UC San Diego

In this dissertation, we study a new approach to the problem of phase retrieval, which is the task of reconstructing a complex-valued signal from magnitude-only measurements. This problem occurs naturally in several specialized imaging applications such as electron microscopy and X-ray crystallography. Although solutions were first proposed for this problem as early as the 1970s, these algorithms have lacked theoretical guarantees of success, and phase retrieval has suffered from a considerable gap between practice and theory for almost the entire history of its study.
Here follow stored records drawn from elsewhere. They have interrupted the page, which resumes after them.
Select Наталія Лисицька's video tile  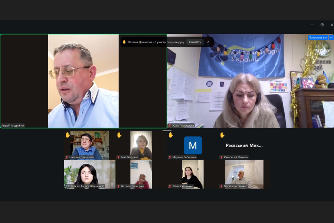(141, 174)
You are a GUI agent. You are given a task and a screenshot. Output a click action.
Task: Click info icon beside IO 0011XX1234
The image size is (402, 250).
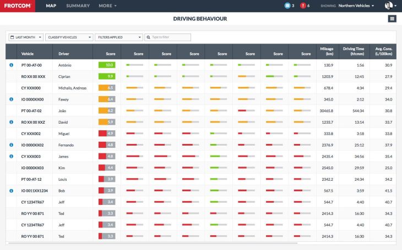(12, 190)
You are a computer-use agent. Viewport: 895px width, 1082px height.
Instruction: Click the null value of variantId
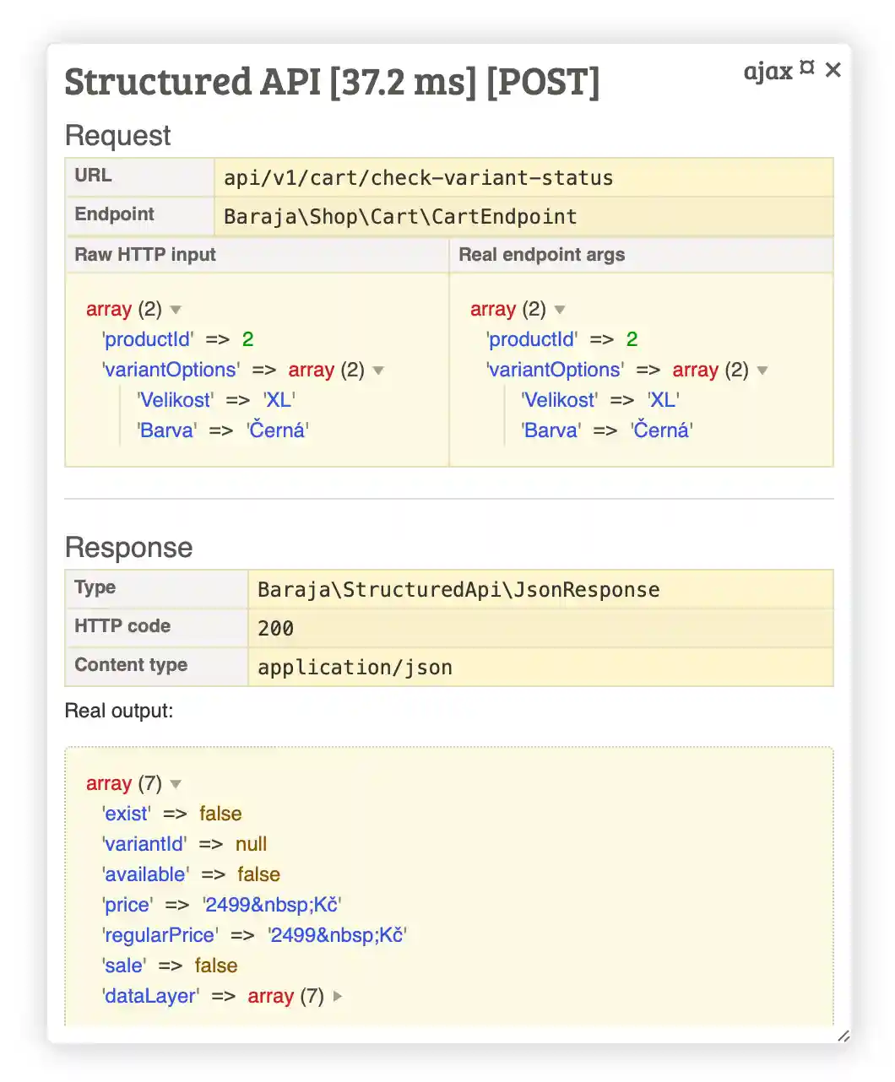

A common technique in fields that use phase retrieval is that of ptychography, where measurements are collected by only illuminating small sections of the sample at any time. We refer to measurements designed in this way as local measurements, and in this dissertation, we develop and expand the theory for solving phase retrieval in measurement regimes of this kind. Our first contribution is a basic model for this setup in the case of a one-dimensional signal, along with an algorithm that robustly solves phase retrieval under this model. This work is unique in many ways that represent substantial improvements over previously existing solutions: perhaps most significantly, many of the recovery guarantees in recent work rely on the measurements being generated by a random process, while we devise a class of measurements for which the conditioning of the system is known and quickly checkable. These advantages constitute major progress towards producing theoretical results for phase retrieval that are directly usable in laboratory settings. Chapter 1 conducts a survey of the history of phase retrieval and its applications, as well as the recent literature on the subject. Chapter 2 presents co-authored results defining and establishing the setting and solution of the base model explored in this dissertation. Chapter 3 expands the theory on what measurement schemes are admissible in our model, including an analysis of conditioning and runtime. Chapter 4 introduces an alternate solution for angular synchronization that yields helpful theoretical results. Chapter 5 brings our model nearer to the actual practice of ptychography. Chapter 6 extends the base model to two dimensions.